╔══

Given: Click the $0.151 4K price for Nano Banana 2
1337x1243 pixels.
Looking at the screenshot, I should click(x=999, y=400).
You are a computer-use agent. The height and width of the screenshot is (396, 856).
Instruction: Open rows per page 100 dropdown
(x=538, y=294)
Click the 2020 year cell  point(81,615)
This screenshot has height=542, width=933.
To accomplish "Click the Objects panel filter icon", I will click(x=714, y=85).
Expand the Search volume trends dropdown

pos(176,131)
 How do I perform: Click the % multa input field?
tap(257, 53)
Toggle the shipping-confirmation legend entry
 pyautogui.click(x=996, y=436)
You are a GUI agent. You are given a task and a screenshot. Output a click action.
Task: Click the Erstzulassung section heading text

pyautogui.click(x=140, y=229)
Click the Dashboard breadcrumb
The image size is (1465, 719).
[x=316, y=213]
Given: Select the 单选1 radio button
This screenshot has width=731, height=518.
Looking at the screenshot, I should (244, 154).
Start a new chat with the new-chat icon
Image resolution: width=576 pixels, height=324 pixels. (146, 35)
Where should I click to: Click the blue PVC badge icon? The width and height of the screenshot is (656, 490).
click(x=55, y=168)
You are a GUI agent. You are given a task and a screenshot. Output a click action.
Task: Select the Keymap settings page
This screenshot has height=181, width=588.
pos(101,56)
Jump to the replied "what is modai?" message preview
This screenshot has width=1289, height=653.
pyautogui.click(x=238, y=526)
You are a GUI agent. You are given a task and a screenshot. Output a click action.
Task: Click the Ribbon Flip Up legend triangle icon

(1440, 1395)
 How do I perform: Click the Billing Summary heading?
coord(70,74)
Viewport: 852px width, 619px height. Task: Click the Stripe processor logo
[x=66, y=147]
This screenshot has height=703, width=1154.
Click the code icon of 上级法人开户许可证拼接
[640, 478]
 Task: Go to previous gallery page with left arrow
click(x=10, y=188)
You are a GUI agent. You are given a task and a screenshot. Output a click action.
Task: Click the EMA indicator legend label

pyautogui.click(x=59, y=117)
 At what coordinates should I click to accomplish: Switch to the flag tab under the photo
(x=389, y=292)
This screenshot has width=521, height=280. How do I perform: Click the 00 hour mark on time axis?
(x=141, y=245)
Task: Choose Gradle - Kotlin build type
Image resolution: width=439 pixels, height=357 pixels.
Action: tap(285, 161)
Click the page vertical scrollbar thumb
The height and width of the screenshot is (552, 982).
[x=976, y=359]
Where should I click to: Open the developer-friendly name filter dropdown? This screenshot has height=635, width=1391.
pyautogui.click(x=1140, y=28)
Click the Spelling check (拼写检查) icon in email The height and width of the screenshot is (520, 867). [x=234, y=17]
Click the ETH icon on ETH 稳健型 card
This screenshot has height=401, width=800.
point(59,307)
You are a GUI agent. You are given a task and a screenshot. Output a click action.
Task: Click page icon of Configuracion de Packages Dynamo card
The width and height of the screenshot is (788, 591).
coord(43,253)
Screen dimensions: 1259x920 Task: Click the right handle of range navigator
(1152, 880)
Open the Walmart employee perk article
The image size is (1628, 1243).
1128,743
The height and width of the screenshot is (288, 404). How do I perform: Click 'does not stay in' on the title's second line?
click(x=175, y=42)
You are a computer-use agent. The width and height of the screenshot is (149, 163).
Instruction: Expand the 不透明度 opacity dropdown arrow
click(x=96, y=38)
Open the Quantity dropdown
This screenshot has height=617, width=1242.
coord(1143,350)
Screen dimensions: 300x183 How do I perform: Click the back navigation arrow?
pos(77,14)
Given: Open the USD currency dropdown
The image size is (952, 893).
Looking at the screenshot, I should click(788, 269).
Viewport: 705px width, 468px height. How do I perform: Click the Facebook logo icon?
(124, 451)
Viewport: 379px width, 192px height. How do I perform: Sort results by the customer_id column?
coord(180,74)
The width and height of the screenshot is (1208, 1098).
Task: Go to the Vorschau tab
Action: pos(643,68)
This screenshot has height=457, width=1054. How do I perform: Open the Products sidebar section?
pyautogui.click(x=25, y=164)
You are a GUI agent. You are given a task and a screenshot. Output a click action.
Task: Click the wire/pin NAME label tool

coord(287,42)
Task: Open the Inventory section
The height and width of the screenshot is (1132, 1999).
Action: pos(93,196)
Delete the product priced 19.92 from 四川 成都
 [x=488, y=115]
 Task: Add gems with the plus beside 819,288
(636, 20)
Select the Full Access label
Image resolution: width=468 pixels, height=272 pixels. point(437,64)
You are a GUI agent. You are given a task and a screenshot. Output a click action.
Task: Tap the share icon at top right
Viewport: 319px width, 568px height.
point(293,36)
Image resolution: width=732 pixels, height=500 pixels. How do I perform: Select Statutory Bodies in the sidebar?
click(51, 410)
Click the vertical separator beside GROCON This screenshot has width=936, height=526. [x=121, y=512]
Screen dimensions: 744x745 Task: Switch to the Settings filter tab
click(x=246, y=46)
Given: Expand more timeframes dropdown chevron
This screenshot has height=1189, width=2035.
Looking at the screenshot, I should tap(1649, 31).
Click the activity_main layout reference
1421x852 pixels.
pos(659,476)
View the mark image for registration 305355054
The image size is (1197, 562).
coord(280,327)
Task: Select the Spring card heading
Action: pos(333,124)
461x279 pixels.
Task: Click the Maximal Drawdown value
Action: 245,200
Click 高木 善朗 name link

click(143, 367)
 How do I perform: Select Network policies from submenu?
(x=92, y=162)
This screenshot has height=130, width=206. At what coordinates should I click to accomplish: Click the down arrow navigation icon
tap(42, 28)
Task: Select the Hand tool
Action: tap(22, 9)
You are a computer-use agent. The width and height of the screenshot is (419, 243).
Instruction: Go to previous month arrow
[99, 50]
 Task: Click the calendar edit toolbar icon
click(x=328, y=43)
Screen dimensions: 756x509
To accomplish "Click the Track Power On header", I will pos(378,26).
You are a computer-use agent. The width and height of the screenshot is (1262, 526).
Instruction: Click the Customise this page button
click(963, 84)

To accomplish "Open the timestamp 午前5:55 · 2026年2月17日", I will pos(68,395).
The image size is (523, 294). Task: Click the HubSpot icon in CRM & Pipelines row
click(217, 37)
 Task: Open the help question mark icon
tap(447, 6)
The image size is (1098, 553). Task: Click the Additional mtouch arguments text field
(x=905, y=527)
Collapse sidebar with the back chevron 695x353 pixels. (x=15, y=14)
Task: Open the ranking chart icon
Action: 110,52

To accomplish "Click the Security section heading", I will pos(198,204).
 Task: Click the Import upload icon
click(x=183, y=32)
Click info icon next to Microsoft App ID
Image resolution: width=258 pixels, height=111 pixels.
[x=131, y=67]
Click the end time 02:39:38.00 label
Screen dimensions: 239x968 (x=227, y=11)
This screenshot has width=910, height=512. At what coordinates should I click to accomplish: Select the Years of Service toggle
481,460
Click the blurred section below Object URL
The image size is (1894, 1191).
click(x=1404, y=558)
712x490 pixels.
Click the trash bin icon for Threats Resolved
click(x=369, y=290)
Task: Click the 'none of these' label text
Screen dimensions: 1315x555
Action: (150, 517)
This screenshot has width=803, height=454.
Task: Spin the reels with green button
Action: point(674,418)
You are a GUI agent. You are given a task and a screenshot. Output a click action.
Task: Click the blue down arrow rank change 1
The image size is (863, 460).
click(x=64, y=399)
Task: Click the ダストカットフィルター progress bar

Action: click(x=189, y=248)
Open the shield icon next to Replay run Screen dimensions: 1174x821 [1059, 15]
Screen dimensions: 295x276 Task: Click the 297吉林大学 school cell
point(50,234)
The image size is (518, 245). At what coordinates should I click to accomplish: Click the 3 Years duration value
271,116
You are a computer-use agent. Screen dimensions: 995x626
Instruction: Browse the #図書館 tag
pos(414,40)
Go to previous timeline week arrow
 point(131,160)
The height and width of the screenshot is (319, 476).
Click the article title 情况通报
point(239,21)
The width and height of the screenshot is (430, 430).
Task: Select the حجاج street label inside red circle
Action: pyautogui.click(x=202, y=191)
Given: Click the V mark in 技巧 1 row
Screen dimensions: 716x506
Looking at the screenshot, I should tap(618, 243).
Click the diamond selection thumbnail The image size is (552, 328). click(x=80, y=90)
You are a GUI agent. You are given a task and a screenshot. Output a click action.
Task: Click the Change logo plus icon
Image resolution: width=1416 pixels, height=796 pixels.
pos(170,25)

╚══

→ **EXERCISE**:
Format the stretch of the material from the line containing "Task: Click the ダストカットフィルター progress bar" through the line containing "pos(414,40)" as a JSON list of strings, one string per line, with blank lines omitted.

→ **OUTPUT BELOW**:
[
  "Task: Click the ダストカットフィルター progress bar",
  "Action: click(x=189, y=248)",
  "Open the shield icon next to Replay run Screen dimensions: 1174x821 [1059, 15]",
  "Screen dimensions: 295x276 Task: Click the 297吉林大学 school cell",
  "point(50,234)",
  "The image size is (518, 245). At what coordinates should I click to accomplish: Click the 3 Years duration value",
  "271,116",
  "You are a computer-use agent. Screen dimensions: 995x626",
  "Instruction: Browse the #図書館 tag",
  "pos(414,40)"
]